Acórdão do Tribunal da Relação do Porto
Processo:
0520789
Nº Convencional: JTRP00038305
Relator: HENRIQUE ARAÚJO
Descritores: MARCAS
CONFUSÃO
Nº do Documento: RP200507120520789
Data do Acordão: 07/12/2005
Votação: UNANIMIDADE
Texto Integral: S
Privacidade: 1
Meio Processual: APELAÇÃO.
Decisão: REVOGADA.
Área Temática: .
Sumário: I- As marcas têm por função distinguir produtos ou serviços, identificando a sua origem, proveniência e distinguindo-os dos congéneres.
II- A marca tem de ser dotada, para o bom desempenho da sua função, de eficácia ou capacidade distintiva.
III- Não satisfaz essa necessidade distintiva, o simples uso de "sinais descritivos" dos produtos.
Reclamações:
Decisão Texto Integral: ACORDAM NO TRIBUNAL DA RELAÇÃO DO PORTO:

I RELATÓRIO

“B..........., S.A.”, com sede na Rua .........., n.º ...., Vila Nova de Gaia, interpôs recurso do despacho proferido pelo “INPI – Instituto Nacional de Propriedade Industrial”, que concedeu o registo da marca nacional n.º 330.920 “C............”, para produtos da classe 33ª, requerido por “D.........., S.A.”, pedindo que se revogue esse despacho do INPI.
Alegou, em síntese, que;
- em 16.06.1998, a D......... pediu o registo de uma marca destinada a assinalar “bebidas alcoólicas, com excepção de cerveja”, mais tarde limitado a “vinhos de mesa correntes e vinhos espumantes;
- “B............, S.A.” é titular das seguintes marcas: “Porto C1....... Portugal – n.º 170.552, para produtos da classe 33ª “vinho do Porto”, pedida em 10.12.1971 e concedida em 07.12.1973 e “C1.......... Portugal – n.º 203.159 para produtos da classe 33ª “vinhos, vinhos espumantes naturais e espumosos, aguardentes, brandes, licores”, pedida em 13.07.1979 e concedida em 16.07.1991;
- a marca concedida à D........ é C.........., para produtos da classe 33ª “vinhos de mesa correntes e vinhos espumantes”.

Exercício breve: Indique se cada afirmação está de acordo com o excerto, respondendo sim ou não e citando as palavras decisivas do excerto: 1. A decisão foi tomada por unanimidade. 2. O pedido de registo da marca da D. foi apresentado em 1971. 3. A marca n.º 203.159 foi concedida em 16.07.1991. Os registos não têm qualquer relação com o excerto.

Registos fornecidos:
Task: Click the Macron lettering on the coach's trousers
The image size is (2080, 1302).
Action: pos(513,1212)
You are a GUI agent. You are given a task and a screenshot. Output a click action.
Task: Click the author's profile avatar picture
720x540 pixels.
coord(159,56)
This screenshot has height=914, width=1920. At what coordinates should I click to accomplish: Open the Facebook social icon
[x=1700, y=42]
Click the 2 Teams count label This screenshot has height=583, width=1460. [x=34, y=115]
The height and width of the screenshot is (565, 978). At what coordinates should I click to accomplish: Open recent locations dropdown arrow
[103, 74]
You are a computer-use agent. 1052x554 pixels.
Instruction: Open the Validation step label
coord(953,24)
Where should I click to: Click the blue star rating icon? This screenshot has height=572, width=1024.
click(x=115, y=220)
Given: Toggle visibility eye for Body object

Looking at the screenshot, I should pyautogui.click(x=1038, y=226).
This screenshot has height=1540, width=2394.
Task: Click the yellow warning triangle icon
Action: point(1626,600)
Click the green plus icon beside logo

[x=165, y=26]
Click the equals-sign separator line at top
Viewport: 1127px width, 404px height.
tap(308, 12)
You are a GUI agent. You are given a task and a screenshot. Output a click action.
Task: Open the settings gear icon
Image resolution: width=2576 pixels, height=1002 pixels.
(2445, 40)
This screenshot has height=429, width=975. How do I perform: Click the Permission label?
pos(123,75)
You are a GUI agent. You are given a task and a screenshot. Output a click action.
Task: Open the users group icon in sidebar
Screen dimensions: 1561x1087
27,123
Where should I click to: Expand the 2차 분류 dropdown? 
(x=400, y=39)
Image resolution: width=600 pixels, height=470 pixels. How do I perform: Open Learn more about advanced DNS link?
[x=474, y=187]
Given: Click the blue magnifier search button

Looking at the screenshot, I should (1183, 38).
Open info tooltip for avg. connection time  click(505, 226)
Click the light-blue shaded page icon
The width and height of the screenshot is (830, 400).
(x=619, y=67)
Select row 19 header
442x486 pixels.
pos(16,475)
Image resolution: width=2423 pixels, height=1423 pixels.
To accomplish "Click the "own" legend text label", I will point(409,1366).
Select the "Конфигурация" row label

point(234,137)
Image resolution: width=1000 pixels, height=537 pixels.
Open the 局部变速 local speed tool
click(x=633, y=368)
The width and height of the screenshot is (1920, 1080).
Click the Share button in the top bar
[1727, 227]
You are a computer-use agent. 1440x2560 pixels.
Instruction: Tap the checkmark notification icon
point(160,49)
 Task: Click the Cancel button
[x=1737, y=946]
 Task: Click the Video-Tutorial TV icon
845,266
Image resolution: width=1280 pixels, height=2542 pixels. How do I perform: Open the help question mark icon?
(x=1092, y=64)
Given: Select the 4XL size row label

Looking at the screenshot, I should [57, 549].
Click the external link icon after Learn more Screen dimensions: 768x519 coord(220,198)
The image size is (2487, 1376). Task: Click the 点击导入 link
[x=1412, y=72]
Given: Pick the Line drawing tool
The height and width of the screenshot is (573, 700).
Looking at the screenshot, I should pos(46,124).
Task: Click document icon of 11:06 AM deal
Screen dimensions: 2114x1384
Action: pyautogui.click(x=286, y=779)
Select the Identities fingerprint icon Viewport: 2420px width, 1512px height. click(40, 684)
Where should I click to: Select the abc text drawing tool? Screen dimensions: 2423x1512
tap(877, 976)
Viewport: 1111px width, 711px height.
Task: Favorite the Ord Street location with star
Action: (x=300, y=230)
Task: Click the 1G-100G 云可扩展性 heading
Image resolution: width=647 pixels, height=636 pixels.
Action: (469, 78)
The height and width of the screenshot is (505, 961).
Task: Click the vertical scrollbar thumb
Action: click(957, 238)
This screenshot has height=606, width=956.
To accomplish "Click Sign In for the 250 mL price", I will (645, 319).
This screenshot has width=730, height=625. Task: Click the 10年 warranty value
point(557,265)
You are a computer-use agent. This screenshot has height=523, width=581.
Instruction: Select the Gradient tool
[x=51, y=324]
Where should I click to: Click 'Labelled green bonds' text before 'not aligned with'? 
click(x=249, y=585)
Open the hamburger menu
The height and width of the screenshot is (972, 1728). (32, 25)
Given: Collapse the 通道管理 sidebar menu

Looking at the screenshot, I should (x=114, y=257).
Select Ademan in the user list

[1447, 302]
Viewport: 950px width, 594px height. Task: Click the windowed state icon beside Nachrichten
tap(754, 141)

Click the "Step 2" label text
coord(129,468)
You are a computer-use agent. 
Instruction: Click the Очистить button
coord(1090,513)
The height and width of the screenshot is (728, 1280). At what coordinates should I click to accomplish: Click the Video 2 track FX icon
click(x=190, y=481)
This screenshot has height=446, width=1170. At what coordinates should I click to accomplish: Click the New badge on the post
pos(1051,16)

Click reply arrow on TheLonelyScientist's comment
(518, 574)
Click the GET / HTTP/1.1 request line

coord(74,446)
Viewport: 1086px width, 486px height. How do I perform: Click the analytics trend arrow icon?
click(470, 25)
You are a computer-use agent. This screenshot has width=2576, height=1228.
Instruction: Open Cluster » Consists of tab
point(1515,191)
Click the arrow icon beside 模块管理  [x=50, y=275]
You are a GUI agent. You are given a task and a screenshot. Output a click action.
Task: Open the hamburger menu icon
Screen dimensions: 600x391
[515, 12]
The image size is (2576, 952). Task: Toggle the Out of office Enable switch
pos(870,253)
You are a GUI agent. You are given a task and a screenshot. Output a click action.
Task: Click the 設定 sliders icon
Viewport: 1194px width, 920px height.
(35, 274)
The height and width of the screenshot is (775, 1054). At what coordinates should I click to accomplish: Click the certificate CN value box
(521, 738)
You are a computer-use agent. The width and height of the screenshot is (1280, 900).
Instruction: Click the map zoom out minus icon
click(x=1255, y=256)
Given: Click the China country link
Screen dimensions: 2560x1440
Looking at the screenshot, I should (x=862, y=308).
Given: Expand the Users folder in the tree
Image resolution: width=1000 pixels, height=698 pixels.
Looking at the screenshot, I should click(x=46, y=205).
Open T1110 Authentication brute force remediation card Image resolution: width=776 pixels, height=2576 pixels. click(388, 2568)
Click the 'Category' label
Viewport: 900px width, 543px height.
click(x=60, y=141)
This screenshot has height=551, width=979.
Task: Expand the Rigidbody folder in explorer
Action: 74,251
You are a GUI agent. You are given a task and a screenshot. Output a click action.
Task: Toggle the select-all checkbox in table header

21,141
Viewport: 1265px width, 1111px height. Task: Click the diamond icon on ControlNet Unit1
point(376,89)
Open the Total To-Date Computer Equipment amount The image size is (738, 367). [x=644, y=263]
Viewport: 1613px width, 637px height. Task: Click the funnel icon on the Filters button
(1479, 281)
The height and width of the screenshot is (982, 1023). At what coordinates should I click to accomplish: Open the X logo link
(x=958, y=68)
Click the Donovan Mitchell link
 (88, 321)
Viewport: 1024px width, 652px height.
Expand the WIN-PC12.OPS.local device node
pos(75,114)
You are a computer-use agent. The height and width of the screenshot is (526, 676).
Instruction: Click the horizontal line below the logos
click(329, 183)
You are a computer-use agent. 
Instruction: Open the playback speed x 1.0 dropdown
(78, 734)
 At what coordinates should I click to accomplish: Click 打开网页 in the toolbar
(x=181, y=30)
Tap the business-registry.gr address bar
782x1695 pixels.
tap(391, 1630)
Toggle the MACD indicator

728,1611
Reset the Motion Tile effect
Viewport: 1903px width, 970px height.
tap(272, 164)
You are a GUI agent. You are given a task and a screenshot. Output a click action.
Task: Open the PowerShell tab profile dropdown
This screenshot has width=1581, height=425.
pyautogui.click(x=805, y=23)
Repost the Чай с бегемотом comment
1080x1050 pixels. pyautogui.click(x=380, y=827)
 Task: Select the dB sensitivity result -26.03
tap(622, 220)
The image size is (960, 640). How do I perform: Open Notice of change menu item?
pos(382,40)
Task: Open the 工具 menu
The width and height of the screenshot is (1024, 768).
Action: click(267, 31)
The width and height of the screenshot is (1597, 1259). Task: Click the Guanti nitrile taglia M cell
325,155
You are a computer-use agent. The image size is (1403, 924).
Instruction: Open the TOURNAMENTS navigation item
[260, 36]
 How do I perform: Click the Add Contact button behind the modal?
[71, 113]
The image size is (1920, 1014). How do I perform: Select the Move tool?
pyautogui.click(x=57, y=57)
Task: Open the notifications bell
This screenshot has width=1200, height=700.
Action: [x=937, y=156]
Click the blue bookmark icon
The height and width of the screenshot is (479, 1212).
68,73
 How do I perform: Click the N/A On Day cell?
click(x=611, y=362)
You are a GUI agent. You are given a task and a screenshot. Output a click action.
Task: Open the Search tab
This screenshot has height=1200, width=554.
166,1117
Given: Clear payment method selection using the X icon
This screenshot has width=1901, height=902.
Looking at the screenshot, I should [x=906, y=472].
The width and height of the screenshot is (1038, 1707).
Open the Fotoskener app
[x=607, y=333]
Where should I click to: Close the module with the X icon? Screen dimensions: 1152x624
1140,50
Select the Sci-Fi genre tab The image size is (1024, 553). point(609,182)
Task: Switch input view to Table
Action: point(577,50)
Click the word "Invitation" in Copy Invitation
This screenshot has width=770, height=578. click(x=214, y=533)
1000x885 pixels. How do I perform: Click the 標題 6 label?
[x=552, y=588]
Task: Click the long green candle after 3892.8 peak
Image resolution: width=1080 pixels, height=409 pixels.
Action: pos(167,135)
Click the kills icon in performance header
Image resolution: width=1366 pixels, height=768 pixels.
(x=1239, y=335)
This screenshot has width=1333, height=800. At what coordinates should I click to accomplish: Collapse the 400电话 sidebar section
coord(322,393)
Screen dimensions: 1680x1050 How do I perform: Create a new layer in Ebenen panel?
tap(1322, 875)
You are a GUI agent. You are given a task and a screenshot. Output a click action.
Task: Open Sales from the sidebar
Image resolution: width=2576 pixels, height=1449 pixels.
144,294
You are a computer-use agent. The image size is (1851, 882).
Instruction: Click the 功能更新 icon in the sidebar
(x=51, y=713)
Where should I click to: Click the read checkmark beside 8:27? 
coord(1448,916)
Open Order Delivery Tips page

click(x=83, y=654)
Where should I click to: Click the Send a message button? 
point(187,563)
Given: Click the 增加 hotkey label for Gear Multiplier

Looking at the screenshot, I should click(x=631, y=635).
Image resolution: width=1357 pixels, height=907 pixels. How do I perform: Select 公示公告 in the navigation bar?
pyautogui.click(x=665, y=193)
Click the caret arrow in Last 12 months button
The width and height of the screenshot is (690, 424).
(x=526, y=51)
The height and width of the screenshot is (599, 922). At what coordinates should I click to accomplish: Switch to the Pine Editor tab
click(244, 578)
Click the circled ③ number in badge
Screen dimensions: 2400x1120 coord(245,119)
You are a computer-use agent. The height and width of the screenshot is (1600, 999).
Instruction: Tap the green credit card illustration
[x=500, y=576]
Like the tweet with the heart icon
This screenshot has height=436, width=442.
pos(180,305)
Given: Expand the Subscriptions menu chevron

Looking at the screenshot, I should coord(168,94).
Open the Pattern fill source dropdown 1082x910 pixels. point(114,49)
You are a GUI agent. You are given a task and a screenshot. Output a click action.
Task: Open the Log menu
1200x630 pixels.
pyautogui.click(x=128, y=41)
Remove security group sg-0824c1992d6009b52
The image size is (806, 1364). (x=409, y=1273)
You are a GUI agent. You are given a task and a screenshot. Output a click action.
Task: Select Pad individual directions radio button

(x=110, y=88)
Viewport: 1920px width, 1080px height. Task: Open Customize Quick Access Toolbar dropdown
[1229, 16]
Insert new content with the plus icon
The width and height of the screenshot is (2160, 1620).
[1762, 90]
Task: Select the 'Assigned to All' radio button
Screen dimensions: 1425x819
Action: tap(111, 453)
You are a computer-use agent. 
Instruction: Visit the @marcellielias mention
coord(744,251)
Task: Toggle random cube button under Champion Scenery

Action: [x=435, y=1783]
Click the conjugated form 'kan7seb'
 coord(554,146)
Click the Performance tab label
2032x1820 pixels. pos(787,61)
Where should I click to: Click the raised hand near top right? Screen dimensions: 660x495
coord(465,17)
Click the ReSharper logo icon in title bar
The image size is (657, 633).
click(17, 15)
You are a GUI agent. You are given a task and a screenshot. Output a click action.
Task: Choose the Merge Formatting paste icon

Resolução:
1. Sim: «Votação: UNANIMIDADE».
2. Não: «em 16.06.1998».
3. Sim: «concedida em 16.07.1991».